Paris (AFP) – Deux parlementaires guadeloupéens s’inquiètent que le chlordécone et le paraquat, deux pesticides dangereux longtemps utilisés aux Antilles et aux graves conséquences sanitaires, ne puissent pas être intégrés dans la proposition de loi portant création d’un fonds d’indemnisation des victimes des produits phytopharmaceutiques.

Le texte doit être examiné jeudi après-midi par le Sénat dans le cadre de la niche parlementaire du groupe socialiste.

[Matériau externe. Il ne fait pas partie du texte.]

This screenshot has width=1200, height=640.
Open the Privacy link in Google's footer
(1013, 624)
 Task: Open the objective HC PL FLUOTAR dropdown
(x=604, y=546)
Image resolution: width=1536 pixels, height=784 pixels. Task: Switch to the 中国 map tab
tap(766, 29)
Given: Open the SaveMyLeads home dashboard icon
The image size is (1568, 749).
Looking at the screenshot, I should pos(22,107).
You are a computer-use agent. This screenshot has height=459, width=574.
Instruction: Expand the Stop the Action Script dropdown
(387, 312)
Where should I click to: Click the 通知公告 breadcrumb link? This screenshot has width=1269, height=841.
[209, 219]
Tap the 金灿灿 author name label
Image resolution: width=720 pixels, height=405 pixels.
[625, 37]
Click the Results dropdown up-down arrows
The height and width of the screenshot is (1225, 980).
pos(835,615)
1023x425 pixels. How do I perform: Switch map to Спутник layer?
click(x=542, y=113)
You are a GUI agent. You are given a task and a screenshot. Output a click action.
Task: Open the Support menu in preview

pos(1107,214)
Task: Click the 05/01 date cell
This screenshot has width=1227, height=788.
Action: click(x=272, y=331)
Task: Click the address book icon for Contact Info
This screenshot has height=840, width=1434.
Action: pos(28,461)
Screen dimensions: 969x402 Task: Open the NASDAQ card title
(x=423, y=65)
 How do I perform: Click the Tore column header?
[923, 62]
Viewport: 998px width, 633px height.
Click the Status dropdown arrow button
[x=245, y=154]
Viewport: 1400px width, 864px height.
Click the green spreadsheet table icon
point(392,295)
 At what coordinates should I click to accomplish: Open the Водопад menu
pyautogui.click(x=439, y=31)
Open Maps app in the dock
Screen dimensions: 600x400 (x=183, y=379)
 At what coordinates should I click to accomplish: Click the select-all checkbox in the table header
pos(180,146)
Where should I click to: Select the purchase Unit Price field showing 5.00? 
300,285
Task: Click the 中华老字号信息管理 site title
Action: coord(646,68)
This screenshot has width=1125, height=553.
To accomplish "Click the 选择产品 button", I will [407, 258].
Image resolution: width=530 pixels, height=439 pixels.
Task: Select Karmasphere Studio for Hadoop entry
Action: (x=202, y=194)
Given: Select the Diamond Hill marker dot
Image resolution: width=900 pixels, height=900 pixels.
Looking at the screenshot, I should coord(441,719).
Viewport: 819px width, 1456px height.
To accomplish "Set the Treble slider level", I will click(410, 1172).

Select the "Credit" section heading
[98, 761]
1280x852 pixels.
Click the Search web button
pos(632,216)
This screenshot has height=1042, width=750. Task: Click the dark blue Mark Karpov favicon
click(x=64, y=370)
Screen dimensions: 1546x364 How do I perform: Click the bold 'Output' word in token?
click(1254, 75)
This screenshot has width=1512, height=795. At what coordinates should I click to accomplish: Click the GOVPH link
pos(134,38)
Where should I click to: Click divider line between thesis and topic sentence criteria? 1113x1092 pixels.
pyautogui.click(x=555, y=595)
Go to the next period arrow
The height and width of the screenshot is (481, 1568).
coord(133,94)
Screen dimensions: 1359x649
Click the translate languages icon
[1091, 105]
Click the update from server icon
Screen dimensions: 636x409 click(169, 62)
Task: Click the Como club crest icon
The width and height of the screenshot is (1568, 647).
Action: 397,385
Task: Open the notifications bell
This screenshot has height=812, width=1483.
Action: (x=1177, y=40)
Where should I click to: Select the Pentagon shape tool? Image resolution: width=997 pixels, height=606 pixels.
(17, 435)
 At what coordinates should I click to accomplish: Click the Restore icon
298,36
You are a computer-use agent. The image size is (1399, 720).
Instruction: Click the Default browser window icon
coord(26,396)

Les deux sénateurs socialistes de Guadeloupe Victorin Lurel et Victoire Jasmin ont déposé des amendements pour que soient « symboliquement cités dans le champs des produits » le chlordécone, un insecticide cancerogène et perturbateur endocrinien et le paraquat, un herbicide dangereux, qui ont été massivement utilisés aux Antilles avant d’être interdits, et qui préoccupent encore la population par leur caractère nocif à très long terme.

Le rapporteur du texte Bernard Jomier les avait assurés que ces deux produits s’inscrivaient bien dans le champ des produits phytopharmaceutiques et qu’ils seraient donc concernés par le fonds d’indemnisation, a expliqué Victorin Lurel lors d’une conférence de presse mercredi en fin d’après-midi, en compagnie de la député Hélène Vainqueur-Christophe (Nouvelle-gauche), qui réclame elle aussi un fonds d’indemnisation.

« Mais lorsqu’on demande symboliquement que les deux produits soient cités dans le texte, la commission des finances refuse nos amendements (…), car cela serait +une aggravation des charges publiques+ », signifiant ainsi qu’ils ne sont pas compris dans les produits phytopharmaceutiques, s’est étonné l’ancien ministre des Outre-mer.

Selon lui « le gouvernement ne veut pas ouvrir le chapître » de l’indemnisation au chlordécone.